So it’s kind of those soft skills that I think are really critical for this generation of students and I think is really met by this type of class. The other challenge that I see is the nature of the class, it’s very in a way unstructured in the education sense where typically in a class a lot of the time, the teacher’s leading it, they’re lecturing, going over a PowerPoint, having them do a worksheet, that kind of concept where the teacher’s at the front of the room. These kind of classes, my philosophy is to kind of let the kids run at their pace where very rarely do I give a lecture, I introduce a topic, maybe give a couple minute demo, give them the concept they need to know, set them loose, we’re either watching a video, experimenting, doing a lab.
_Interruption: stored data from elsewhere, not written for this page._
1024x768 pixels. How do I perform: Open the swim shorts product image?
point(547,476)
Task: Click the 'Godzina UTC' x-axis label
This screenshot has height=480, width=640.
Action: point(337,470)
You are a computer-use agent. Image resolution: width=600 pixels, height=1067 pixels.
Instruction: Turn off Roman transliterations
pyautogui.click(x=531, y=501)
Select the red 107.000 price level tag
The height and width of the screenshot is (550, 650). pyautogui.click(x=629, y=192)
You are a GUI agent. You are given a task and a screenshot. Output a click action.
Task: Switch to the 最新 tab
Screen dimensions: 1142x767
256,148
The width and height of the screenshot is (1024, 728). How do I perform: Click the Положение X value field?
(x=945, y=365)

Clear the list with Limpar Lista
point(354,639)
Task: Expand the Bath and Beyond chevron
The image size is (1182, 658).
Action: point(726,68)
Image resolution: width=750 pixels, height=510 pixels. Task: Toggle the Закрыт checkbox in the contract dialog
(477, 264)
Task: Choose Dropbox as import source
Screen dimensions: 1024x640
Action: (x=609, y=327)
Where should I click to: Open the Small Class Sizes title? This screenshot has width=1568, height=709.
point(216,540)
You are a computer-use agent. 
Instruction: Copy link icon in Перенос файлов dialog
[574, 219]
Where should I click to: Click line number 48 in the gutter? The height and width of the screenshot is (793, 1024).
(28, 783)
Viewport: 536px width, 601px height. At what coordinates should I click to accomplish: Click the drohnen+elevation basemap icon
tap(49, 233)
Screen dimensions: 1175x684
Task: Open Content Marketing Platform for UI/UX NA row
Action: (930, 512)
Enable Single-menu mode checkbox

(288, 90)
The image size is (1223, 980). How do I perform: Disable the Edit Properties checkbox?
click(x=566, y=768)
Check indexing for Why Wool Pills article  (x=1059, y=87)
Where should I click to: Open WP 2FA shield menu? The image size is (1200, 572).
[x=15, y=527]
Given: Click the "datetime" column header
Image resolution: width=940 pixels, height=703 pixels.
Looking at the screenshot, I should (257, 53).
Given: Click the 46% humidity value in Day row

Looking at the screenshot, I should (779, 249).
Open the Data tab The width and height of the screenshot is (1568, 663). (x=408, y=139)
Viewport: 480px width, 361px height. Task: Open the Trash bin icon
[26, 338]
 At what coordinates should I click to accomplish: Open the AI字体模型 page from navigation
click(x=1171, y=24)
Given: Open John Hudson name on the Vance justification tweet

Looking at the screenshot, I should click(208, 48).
So, for new teachers that have never really done project based learning before, that might be a challenge for some. In my experience, that’s all I really know. I’d rather the kid be working than listen to me talk for 68 minutes a day. It kind of ties into my philosophy of teaching that kids should be they’re working so that could be a challenge for some teachers starting out.

Michael:                 And I’ll make sure to link to it but I’ve seen some of the projects that have come out of your class and they just blew me away. I could not believe the craftsmanship from some of the projects but would you mind describing some of the ones that you’ve seen come through that have been interesting to you, the research projects that the kids have done?

Phil Nolt:               So, I’ll share a couple that are fresh in my mind from last trimester. One of them was a, I forget what they even called it, but it’s a music visualizer, where they have a sensor that reads the volume of the music and then based on how high the noise is it displays a certain LED. So basically, a music visualizer just kind of pulses with the beat of the music which is really cool.

Another one was a multi-sided die. So basically, he had a wooden dice where you press a button and you can select how many sides are in the dice and how many die you’re actually going to roll. So like a board game, you could have your own dice sitting there.

Another one, a student, two young ladies actually did a mini piano where they used like 16 limit switches for each of the keys. Mapped that to the Arduino to make like a mini piano kind of thing.

So those are some of the ones that came out last year. There’s been other ones but those are the freshest in my mind.

Michael:                 Those are cool. I just loved that. Did they use like a laser cutter to cut the wood for those because they just all looked so nice?

Phil Nolt:               We have an Epilog laser engraver which are used primarily in woods to make templates and etching wood products and all that good stuff but we also used it for some of these projects which makes it really nice. You could do the RND without these resources. It just makes it cleaner product I think in the end having access to this kind of stuff.

Michael:                 Right. I’m sure if you take away that wood it’s all going to look like Frankenstein. I don’t see how …

Phil Nolt:               Like online, I see a bunch of cardboard boxes and it gets the point across but something about having a nice clean finished product really lets me sleep good at night.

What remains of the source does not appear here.